> [Source passage]:
|---|

#Help with avoiding Active Directory in homemade command

15 messages · Page 1 of 1 (latest)

worn nexus
#

I’m in a youth cyber security competition known as Cyber Patriot, and within the program I’m my teams captain this year. One of the biggest roles as team Captain is making Scripts and Checklists for my team. I have made the biggest powershell script in my teams history, but I’ve been struggling with debugging it.i am down to one command, that has stumped my entire team. This is a command that I wrote myself (we don’t talk about how long it took) however when I went to test it within the script on one of our training VMs I learned that in our windows VMs we will complete with for points, Active Directory isn’t installed. So what i would like help with is how do I either convert this to not use active directory or find a new command that does the same thing without Active Directory. Remember, your helping today’s youth, but tomorrows leaders.
Here’s the command:

Replace 'OU=Sales,DC=domain,DC=com' with your OU path

Get-ADUser -Filter * -SearchBase "OU=Sales,DC=domain,DC=com" |
Set-ADUser -ChangePasswordAtLogon $true
(Ik the pipe isn’t correct the way it pasted in)

Please ping me if you have any fixes/questions/suggestions.

wanton basin
#

you mean the ActiveDirectory module is not installed right?

Why not just install it? Exactly how depends a bit on the operating system you're running on, but it's just a feature / component.

Otherwise you'd have to use ADSI.

$searcher = [ADSISearch]::new(
    [ADSI]'LDAP://OU=Sales,DC=domain,DC=com',
    '(&(objectClass=user)(objectCategory=person))'
)
foreach ($result in $searcher.FindAll()) {
    $directoryEntry = $result.GetDirectoryEntry()
    $directoryEntry.Put('pwdLastSet', 0)
    $directoryEntry.SetInfo()
}
inner vale
#

Another option is to call .netframework for the commands instead of Get-ADUser you can use
[System.DirectoryServices.ActiveDirectory]::GetADUser
You would need to read this and use trial and error to convert to powershell. This does not require the module to be installed. I am assuming that you are running Windows 10\11 Pro, Edu or Enterprise and not Home.

|---|

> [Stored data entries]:
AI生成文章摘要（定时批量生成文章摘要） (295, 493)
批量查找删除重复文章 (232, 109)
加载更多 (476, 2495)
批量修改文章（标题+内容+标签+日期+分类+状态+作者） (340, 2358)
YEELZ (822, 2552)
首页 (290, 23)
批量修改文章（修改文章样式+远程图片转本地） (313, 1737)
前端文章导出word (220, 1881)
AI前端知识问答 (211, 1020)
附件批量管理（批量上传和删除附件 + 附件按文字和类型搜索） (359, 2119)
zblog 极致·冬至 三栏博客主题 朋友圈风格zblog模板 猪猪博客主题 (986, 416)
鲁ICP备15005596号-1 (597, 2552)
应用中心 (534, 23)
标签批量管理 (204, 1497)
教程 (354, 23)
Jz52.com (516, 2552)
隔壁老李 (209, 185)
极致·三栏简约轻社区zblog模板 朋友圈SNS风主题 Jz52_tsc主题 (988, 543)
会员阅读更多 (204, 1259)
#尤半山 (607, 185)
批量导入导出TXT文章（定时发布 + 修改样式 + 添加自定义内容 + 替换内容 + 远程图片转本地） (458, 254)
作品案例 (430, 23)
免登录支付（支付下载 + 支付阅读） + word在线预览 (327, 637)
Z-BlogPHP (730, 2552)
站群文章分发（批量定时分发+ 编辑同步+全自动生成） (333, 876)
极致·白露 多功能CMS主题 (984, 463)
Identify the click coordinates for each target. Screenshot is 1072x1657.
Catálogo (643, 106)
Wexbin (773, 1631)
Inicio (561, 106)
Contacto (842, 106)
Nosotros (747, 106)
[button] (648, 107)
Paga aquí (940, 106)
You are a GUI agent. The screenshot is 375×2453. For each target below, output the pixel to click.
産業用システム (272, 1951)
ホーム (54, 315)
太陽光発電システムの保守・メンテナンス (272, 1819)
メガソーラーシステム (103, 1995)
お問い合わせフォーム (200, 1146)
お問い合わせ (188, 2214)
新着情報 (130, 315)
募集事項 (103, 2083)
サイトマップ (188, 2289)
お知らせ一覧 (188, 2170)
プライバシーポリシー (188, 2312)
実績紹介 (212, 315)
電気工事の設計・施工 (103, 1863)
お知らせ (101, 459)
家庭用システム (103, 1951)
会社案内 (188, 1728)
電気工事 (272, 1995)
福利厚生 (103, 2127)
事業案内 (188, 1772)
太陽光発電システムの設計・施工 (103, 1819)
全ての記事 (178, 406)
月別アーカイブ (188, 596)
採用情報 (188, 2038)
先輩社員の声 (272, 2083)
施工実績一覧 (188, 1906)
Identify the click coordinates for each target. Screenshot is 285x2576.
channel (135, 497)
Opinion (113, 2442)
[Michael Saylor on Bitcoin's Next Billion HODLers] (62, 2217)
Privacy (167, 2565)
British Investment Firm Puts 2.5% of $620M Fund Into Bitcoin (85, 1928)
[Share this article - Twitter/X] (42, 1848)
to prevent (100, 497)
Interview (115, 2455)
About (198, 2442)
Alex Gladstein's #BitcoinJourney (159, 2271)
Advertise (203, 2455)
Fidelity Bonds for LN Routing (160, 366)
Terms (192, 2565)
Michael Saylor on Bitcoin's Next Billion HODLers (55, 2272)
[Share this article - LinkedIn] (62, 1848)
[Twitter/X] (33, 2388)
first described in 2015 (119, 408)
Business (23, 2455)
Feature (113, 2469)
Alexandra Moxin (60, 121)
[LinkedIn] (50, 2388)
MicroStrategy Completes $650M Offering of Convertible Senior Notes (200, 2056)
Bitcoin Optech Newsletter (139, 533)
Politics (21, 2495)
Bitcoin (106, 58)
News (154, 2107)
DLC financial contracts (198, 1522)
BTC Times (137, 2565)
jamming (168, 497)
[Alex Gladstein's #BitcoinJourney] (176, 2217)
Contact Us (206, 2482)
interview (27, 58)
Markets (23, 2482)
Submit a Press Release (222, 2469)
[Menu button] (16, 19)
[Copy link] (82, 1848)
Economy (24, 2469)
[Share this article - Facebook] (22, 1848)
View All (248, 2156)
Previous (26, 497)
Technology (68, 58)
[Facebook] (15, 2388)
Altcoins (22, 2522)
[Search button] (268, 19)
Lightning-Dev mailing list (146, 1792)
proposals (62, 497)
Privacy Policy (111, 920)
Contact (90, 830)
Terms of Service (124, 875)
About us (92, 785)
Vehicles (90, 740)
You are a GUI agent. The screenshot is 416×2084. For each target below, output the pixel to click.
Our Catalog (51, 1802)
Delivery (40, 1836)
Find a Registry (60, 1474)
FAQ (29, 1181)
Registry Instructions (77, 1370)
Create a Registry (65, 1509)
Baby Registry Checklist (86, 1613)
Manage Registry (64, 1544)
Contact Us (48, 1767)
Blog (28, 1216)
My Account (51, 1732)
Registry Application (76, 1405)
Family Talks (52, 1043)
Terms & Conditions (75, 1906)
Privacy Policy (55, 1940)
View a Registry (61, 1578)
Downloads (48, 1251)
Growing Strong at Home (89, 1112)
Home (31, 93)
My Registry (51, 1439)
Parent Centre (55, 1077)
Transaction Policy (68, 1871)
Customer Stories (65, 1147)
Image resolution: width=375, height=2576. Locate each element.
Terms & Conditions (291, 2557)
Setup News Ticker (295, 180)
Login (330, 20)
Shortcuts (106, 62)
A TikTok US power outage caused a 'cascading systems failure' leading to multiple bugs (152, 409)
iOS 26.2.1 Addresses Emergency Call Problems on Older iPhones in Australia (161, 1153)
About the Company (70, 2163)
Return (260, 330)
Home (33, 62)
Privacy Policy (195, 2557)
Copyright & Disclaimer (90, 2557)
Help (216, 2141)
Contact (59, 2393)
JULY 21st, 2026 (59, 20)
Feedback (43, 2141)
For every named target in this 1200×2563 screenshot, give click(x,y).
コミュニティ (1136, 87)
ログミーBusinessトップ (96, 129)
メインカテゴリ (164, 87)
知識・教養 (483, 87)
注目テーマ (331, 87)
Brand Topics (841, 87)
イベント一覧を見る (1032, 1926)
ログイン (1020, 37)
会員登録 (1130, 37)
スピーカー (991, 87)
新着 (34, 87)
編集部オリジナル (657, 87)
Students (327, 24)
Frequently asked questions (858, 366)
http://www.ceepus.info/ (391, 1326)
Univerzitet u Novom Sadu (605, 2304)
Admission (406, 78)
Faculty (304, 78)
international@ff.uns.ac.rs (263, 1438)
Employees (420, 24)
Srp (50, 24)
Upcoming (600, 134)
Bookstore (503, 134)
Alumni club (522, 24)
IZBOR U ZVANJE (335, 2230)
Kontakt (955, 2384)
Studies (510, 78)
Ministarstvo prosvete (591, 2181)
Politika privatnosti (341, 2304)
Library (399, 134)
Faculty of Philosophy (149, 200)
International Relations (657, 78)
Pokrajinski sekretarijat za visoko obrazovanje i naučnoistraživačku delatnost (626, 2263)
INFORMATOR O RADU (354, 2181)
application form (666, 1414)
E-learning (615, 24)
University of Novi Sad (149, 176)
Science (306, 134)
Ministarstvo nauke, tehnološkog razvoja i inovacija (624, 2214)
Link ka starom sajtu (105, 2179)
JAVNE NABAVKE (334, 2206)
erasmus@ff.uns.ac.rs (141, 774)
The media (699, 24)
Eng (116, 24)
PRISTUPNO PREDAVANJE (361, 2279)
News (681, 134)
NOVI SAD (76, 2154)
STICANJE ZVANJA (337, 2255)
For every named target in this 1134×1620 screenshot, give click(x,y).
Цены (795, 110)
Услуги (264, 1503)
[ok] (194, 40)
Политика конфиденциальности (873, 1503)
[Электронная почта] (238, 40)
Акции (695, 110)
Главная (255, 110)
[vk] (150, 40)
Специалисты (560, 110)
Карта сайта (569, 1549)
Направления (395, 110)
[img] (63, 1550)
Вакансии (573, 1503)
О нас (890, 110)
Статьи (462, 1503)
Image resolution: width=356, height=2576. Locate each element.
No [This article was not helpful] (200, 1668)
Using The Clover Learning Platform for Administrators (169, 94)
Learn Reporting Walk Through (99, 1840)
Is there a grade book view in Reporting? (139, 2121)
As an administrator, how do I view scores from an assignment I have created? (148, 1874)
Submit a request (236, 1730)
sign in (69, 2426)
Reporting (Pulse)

|---|

> [Problem requirements]:
Write the next part of the forum thread on replacing the Active Directory command, picking up after its last post. The listing above was drawn from a separate source.

> [Written response]:
https://learn.microsoft.com/en-us/dotnet/api/system.directoryservices.activedirectory?view=netframework-4.8

Provides a high level abstraction object model that builds around Microsoft Active Directory services tasks. The Active Directory service concepts such as forest, domain, site, subnet, partition, and schema are part of the object model.

worn nexus
wanton basin
#

There's a loft of ::GetADUser in the suggestion above doesn't exist. So you know, you can use the namespace, but you've gotta use the right methods and types.

inner vale
#

Yeah, That was a typo. The real deal is using a DirecotrySearcher and writing a small function to use it and return a value. If you cannot install AD module or use ADSI that is your best bet bit it is a small pain until you get your working custom functions and modules around it. may not be the best solution.

worn nexus
wanton basin
#

then ADSI is the way to go. It's native and has been supported since PowerShell 1. It's the smallest change to achieve that small goal of requesting a password change

worn nexus
wanton basin
#

It replaces your Get-ADUser and Set-ADUser commands

#

there are no other steps. ADSI is native for the Windows platform, you can just use it without any extra consideration

worn nexus
wanton basin
#

I don't know, I haven't seen your original script

worn nexus
#

Ok. But to clarify, do I need to change the command that I sent in my original message?

wanton basin
#

You have to remove them, youu can't use those if you don't have the AD module.